* Material shown
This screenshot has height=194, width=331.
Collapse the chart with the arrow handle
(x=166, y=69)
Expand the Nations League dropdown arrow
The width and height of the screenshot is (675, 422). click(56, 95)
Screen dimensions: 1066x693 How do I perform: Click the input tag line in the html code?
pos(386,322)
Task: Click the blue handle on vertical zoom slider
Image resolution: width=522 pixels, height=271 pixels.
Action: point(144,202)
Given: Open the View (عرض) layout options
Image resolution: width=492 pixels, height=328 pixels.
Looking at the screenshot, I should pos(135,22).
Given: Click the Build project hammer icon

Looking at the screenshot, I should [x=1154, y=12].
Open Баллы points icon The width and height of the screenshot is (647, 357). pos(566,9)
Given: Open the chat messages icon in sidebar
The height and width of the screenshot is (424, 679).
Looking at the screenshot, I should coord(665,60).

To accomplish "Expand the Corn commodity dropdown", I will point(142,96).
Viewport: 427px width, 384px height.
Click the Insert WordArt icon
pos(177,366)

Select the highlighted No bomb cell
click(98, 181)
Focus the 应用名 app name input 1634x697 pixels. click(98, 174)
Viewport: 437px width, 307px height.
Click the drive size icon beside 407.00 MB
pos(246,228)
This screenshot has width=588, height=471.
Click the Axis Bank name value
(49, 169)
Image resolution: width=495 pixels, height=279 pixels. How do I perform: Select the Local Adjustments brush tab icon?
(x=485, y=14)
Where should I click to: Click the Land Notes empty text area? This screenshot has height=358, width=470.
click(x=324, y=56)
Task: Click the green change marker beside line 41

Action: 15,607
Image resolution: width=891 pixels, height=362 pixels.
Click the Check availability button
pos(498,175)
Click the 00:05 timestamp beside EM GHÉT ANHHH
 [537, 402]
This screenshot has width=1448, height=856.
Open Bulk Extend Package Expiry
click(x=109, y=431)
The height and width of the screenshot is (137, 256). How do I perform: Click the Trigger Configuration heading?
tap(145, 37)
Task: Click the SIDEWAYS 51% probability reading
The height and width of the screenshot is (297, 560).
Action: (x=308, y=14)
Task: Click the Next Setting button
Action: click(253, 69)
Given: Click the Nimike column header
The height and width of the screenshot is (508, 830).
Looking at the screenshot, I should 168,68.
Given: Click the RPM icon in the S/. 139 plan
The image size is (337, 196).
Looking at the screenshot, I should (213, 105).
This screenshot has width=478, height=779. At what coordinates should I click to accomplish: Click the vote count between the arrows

* Work instructions
In the records above, collect each line with "accomplish".

* Solution
To accomplish "Expand the Corn commodity dropdown", I will point(142,96).
This screenshot has width=478, height=779. At what coordinates should I click to accomplish: Click the vote count between the arrows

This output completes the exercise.